→ What is being asked
Duplicate the lines starting at the one containing "The width and" and ending at the one containing "[x=914, y=297]", both included.

→ Stored data
┌──

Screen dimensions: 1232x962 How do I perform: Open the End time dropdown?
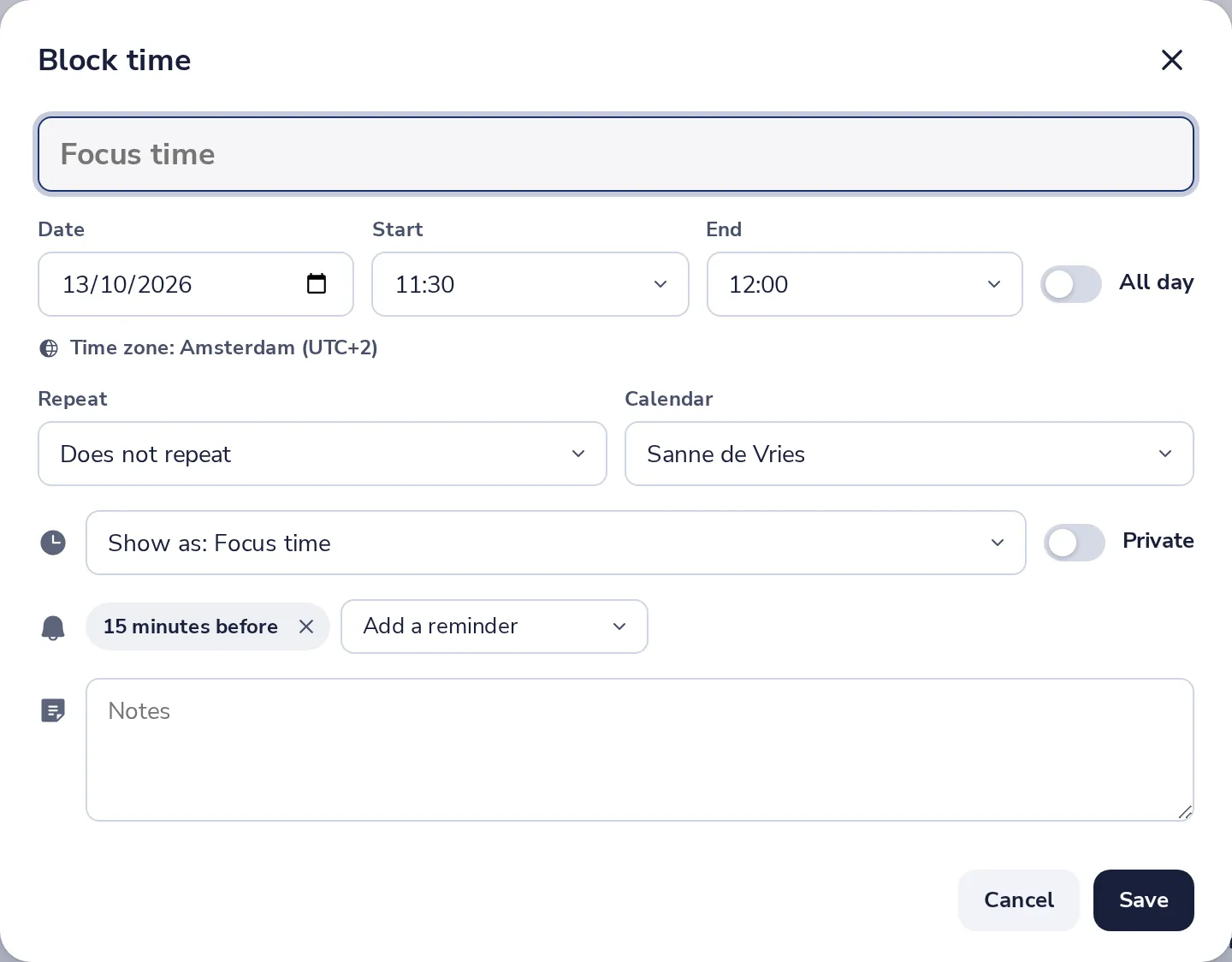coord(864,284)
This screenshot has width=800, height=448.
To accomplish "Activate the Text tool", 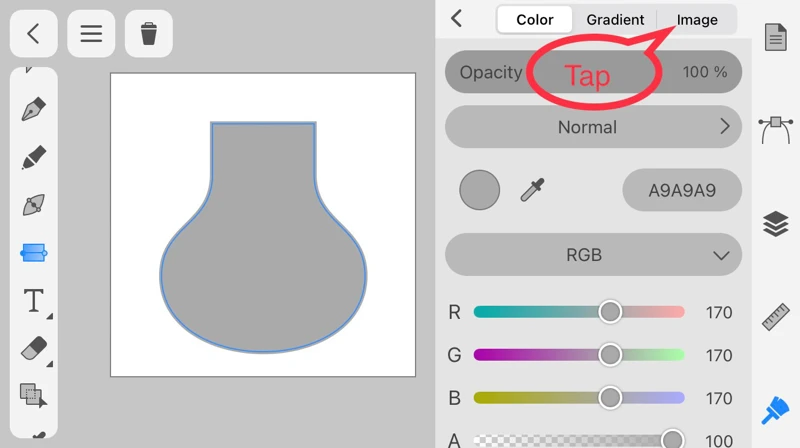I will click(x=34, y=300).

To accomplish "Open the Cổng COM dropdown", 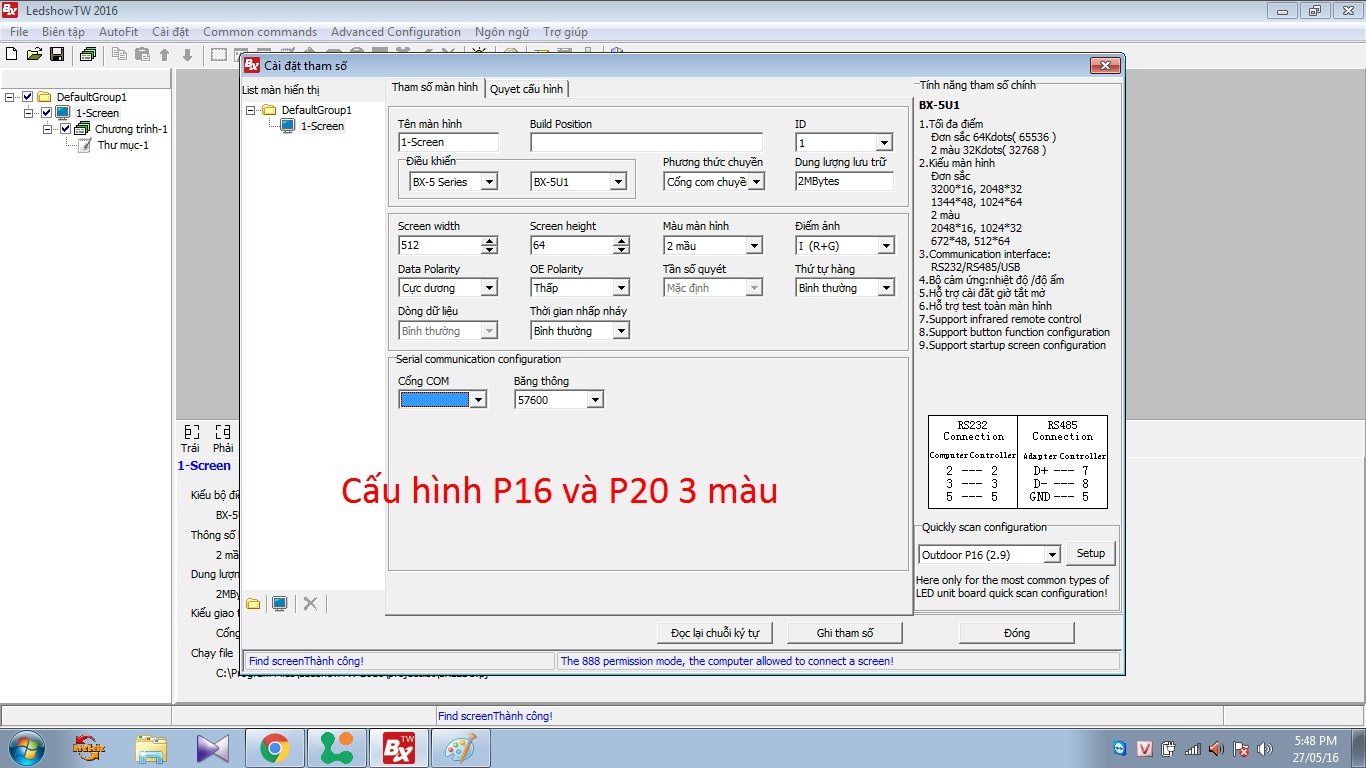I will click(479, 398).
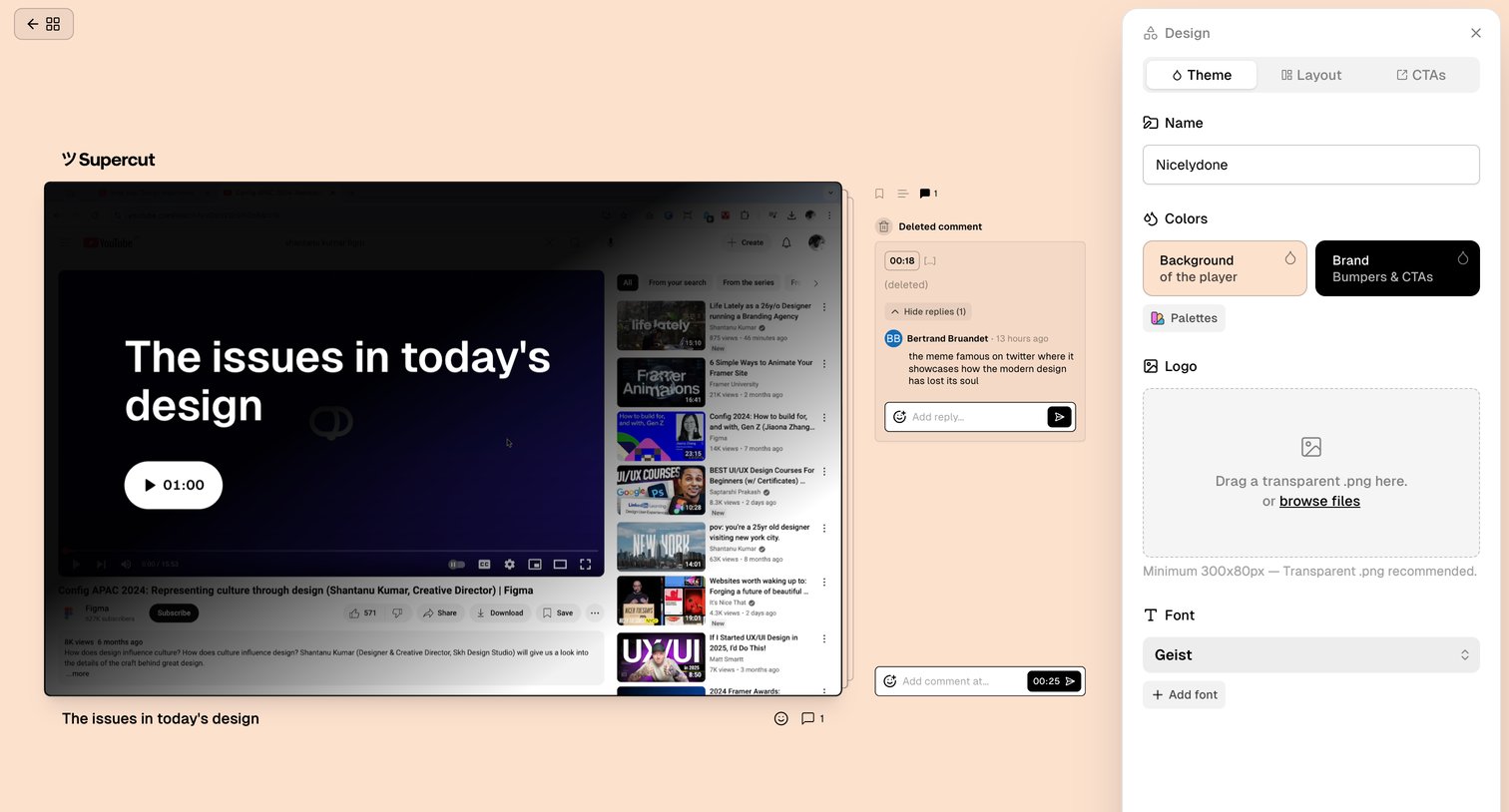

└──
┌──

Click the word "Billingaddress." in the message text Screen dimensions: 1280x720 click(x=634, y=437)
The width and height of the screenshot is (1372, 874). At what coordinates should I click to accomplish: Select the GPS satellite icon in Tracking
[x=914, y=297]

└──

→ Output below
The width and height of the screenshot is (1372, 874). At what coordinates should I click to accomplish: Select the GPS satellite icon in Tracking
[x=914, y=297]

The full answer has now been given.